Although the story Donald the Drake focusses primarily upon the peace-building idea- peace with others, other peace-building stories explore various combinations of related, significant ideas. Examining the concept of human rights is then an essential inclusion in every peace-building story theme and plot, especially in relation to the story Donald the Drake.
Other voices, such as that of Brigit Brock-Utne (2000), who asserted that human rights education should seek to instill a sense of dignity and moral responsibility, can also be heard when reading peace-building stories. Brock-Utne contended that the essential principles of human rights should not only pervade educational practice but seed the interaction of ideas, actions and moralising in relation to how the future ought to unfold in building a transformed, more humane and peaceful society. This involved engaging students in responding compassionately to any person’s loss of dignity (Brock-Utne 2000, pp133&137) i.e. nurture an ethics of care and compassion.

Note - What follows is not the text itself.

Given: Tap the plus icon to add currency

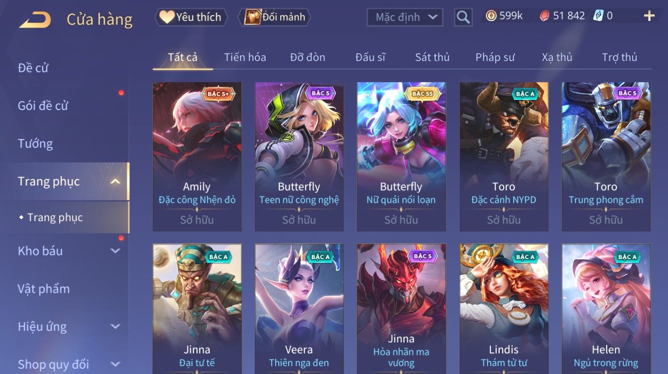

Donald the Drake pays little attention to the rights and needs of the other animals nor does he care about the how their lives will be affected. He speaks to them of fear, using it as a means to unite all of them, by entangling these words with his desire to make Farmwell Farm great again. But the farm is already renown throughout the land for being great. Therefore, is Donald showing any compassion for the other animals that live on Farmwell Farm? Are his motives selfish?
Opening Hearts and Minds
Peace-building stories also reflect the voice of Parker Palmer (2004), who has influenced educational thinking and proposed processes that would make possible the rise of new individuals who possessed ‘…. a larger sense of self than the one brought into it – we learn that the self is not a scrap of turf to be defended but a capacity to be enlarged’ (p38). Nonviolent action or doing no harm involved a commitment to always act in ways that honoured and revered the soul (p170). Nonviolent action may not change the world, he added, but he believed that individuals were always changed when enacting reverence and respect for others (p172). Palmer added that everyone could be peacemakers in their families and communities but only when they found peace within themselves (p174), which happens to be the first premise upon which most peace-building stories have been created (Mason, 2016).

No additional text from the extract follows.